TalkTalk breach: Third arrest, data already for sale, criminals targeting pensioners

News about the TalkTalk breach and the investigation of it are coming fast and thick.

After the arrests of two teens (one in Northern Ireland, the other from Feltham) believed to be connected to the breach, came that of a third man – a 20-year-old in Staffordshire. All three have since been bailed to different dates.

In the meantime, TalkTalk has shared some more definite information about what was compromised in the hack on their website on the 21st October:

  • Less than 21,000 unique bank account numbers and sort codes
  • Less than 28,000 obscured credit and debit card details (as previously stated, the middle 6 digits had been removed)
  • Less than 15,000 customer dates of birth
  • Less than 1.2 million customer email addresses, names and phone numbers.

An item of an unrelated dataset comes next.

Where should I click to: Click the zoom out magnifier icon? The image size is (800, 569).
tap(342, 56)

The company has also (finally!) started contacting affected users directly, telling them what information has been accessed.

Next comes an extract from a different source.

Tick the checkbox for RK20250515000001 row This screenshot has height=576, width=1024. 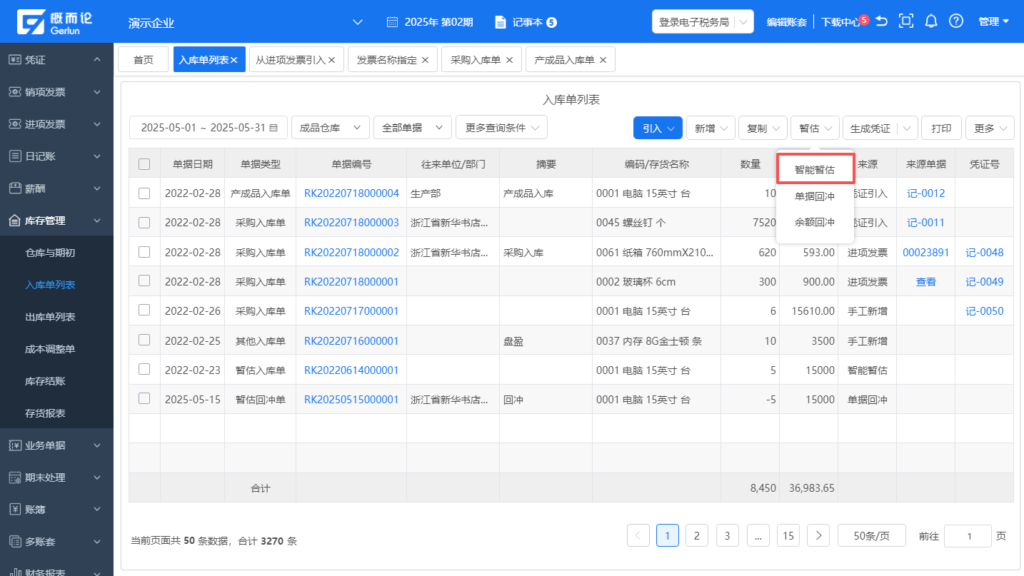click(x=144, y=399)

“As we have previously confirmed, the credit and debit card details cannot be used for financial transactions. In addition, we have shared the affected bank details with the major UK banks so they can take their usual actions to protect customers’ accounts in the highly unlikely event that a criminal attempts to defraud them,” the company added, and urged affected users to take advantage of the free 12 months of credit monitoring alerts offered.

They also set up a helpful guide to scam calls that affected customers might be hit with (fake refunds, technical support, directing them to scam websites, etc.) because the danger is real: according to The Mirror, hackers are selling TalkTalk customers’ bank details for £1.62 a time on AlphaBay, an underground darknet market for illegal goods.

Organized criminals are already leveraging that information to try and scam affected users, and are very effectively targeting those aged 65+ (the compromised dates of birth come in handy) because of their trusting nature.